Крайне рекомендуется рядом с каждым пунктом списка особенностей указывать список версий дистрибутивов, в которых эти особенности замечены.
Принятые сокращения
- ALS — ALT Linux Server
- ALD — ALT Linux Desktop
- ALJ — ALT Linux Junior
- ALC — ALT Linux Compact
- ALM — ALT Linux Master
Далее может следовать номер версии. Например, ALM2.4 — ALT Linux 2.4 Master. Привязки по времени можно посмотреть здесь.
Также используется сокращённое обозначение веток Mxx — например, M40 для ветки 4.0.

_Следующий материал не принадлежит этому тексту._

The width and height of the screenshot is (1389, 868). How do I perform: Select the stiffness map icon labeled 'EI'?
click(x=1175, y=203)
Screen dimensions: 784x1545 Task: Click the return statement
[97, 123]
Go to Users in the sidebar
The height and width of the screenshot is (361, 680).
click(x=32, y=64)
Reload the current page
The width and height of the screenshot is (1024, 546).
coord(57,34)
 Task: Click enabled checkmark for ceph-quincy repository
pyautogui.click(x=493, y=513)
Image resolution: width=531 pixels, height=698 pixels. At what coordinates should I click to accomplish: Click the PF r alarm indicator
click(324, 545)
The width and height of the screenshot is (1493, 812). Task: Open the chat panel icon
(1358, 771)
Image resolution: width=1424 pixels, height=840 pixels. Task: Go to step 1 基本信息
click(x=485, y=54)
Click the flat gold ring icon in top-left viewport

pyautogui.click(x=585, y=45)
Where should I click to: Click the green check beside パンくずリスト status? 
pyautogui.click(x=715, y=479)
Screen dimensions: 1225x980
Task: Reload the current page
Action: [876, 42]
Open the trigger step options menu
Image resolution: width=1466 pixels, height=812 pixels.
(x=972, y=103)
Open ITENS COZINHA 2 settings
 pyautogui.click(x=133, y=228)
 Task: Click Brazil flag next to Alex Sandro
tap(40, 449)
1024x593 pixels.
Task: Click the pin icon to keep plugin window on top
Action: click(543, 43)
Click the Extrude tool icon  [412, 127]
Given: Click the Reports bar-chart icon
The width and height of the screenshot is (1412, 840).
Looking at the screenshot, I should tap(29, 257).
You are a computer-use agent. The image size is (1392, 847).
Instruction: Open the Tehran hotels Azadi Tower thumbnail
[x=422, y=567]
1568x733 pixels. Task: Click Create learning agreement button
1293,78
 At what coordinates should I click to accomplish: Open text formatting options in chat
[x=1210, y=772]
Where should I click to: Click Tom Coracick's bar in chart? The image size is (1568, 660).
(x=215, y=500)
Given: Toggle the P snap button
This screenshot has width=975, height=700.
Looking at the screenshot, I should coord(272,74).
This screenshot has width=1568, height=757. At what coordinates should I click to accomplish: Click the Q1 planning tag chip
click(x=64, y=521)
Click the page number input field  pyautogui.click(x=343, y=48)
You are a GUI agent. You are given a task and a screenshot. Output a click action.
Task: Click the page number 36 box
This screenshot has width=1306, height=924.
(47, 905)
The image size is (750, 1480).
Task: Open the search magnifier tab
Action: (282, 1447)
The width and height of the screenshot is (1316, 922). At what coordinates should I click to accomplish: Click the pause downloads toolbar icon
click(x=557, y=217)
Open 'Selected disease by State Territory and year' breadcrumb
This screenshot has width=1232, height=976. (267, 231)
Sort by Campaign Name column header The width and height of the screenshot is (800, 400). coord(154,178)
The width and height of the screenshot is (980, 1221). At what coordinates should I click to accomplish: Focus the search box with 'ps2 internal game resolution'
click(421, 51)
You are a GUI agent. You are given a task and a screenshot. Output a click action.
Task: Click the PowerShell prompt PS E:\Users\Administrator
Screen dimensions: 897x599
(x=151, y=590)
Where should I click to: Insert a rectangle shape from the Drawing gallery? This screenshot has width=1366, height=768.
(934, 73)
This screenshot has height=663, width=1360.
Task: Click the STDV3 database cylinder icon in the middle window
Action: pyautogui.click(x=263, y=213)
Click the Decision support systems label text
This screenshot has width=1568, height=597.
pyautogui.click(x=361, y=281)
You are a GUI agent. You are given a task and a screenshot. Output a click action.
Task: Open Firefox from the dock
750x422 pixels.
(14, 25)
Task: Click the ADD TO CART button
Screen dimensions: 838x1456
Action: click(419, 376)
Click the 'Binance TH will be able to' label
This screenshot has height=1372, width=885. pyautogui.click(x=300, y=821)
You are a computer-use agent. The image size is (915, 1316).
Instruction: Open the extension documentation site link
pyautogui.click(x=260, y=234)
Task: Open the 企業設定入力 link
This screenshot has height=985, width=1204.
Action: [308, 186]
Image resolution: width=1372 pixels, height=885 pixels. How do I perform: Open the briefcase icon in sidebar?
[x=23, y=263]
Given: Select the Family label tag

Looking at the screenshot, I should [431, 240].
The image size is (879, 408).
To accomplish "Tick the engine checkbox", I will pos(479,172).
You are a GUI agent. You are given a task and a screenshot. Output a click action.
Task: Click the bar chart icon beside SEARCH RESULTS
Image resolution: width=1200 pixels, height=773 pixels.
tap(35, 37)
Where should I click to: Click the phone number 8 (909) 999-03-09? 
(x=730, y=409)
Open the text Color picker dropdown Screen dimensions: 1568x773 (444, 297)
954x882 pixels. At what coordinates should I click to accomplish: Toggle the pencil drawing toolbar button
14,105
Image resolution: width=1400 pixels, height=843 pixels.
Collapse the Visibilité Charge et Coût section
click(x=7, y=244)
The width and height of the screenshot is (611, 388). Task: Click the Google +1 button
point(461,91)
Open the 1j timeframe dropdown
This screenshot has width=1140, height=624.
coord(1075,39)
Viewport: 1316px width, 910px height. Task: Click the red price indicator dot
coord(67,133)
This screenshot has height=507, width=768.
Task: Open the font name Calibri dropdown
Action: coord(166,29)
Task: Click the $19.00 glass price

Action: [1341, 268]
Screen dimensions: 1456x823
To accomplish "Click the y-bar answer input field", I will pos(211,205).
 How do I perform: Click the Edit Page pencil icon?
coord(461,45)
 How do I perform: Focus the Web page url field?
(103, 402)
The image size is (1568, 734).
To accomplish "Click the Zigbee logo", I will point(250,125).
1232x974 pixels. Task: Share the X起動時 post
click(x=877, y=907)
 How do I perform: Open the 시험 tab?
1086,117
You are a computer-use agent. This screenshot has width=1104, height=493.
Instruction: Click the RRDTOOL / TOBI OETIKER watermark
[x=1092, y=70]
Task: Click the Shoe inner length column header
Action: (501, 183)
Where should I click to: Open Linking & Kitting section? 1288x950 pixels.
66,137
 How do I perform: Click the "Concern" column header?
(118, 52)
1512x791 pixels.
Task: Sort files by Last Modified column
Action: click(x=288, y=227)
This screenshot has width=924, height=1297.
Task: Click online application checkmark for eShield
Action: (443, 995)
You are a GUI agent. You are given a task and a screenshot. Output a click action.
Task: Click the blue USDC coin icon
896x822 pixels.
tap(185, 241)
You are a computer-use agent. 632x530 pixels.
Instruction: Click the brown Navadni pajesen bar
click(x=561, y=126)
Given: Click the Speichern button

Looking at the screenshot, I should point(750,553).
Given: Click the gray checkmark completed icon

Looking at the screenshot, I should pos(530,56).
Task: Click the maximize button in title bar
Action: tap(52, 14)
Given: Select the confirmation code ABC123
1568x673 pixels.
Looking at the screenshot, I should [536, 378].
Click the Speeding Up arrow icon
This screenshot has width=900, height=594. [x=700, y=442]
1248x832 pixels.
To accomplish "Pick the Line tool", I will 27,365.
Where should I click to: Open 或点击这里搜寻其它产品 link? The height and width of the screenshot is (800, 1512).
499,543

Не помеченное, как правило, относится ко всем дистрибутивам ALT Linux («издревле»).
Особенности
общего плана
- Обширное русскоязычное сообщество
- Существенно доработанный RPM — изначально
- Адаптированный вариант apt-get как высокоуровневое средство управления пакетами — Spring 2001+
- Несколько вариантов ядер
- Сборка пакетов из git-репозиториев в hasher
- Система alternatives родом из Debian
- Инитскрипты с использованием start-stop-daemon (из Owl, в оригинале из Debian) — ALC2.3+
- Аккуратная разбивка софта на подпакеты вместо крупнопанельной а-ля Red Hat, более строгие зависимости
- Отличное качество сборки многих пакетов[1] (патчи, дефолтные конфиги, readme, локализация)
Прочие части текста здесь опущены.